-- begin EXTRACTED MATERIAL --

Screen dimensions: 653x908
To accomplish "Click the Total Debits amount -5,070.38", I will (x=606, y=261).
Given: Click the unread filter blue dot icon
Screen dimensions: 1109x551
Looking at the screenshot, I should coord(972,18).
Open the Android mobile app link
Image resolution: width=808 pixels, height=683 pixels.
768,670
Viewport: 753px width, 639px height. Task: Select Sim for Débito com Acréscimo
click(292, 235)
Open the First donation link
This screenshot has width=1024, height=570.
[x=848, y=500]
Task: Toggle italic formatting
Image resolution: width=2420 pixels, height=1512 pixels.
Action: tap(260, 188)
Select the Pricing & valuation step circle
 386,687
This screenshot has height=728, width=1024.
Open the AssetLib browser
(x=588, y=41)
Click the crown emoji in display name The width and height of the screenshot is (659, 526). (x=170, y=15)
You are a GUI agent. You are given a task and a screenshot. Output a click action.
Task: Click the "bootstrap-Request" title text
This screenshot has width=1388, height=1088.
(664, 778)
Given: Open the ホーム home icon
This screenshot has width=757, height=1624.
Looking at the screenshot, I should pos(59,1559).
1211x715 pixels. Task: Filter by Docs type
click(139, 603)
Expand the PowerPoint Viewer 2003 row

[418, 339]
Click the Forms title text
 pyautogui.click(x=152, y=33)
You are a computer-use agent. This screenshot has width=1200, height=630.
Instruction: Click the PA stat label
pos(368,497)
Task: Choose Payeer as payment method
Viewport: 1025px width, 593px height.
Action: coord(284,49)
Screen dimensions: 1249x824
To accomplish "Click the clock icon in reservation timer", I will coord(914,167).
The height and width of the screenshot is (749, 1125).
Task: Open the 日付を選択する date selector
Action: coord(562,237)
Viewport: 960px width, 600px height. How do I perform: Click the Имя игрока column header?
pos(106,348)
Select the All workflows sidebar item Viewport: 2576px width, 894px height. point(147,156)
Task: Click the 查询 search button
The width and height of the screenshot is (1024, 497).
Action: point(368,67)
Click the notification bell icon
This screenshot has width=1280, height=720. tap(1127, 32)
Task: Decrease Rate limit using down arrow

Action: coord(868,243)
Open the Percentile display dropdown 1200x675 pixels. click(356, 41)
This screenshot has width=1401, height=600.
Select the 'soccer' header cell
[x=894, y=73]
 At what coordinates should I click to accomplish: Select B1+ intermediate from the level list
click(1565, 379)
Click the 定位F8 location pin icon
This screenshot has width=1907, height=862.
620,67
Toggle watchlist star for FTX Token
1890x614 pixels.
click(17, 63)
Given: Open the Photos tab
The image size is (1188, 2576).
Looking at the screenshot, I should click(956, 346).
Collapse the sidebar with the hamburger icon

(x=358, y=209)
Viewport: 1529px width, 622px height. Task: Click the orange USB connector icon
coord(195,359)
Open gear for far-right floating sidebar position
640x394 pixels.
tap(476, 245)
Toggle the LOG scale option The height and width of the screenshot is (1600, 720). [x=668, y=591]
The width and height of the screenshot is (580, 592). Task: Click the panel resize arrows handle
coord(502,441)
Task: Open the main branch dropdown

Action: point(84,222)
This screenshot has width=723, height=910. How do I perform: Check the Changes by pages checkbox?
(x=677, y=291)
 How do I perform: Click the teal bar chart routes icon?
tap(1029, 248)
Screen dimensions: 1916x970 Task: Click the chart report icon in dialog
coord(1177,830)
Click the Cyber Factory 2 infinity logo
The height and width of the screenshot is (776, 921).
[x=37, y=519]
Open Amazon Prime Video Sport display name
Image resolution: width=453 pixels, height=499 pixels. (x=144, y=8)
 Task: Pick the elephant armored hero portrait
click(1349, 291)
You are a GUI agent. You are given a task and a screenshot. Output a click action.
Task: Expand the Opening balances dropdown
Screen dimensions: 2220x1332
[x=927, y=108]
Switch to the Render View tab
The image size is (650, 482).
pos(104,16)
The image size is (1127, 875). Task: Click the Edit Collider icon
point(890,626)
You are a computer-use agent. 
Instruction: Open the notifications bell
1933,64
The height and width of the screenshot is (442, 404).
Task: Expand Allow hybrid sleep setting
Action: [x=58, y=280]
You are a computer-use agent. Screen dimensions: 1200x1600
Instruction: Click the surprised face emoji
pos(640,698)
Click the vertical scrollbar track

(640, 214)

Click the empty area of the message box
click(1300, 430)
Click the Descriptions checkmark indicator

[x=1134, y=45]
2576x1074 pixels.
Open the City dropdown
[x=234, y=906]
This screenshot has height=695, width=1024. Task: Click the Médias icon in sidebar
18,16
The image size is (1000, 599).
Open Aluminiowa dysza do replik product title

-- end EXTRACTED MATERIAL --

**REQUIRED WORK**. From the line with "Given: Open the Photos tab" to the line with "Toggle the LOG", replace "sidebar" with "side panel" and give those lines again with nothing else changed.

**FULL OUTPUT**.
Given: Open the Photos tab
The image size is (1188, 2576).
Looking at the screenshot, I should click(956, 346).
Collapse the side panel with the hamburger icon

(x=358, y=209)
Viewport: 1529px width, 622px height. Task: Click the orange USB connector icon
coord(195,359)
Open gear for far-right floating side panel position
640x394 pixels.
tap(476, 245)
Toggle the LOG scale option The height and width of the screenshot is (1600, 720). [x=668, y=591]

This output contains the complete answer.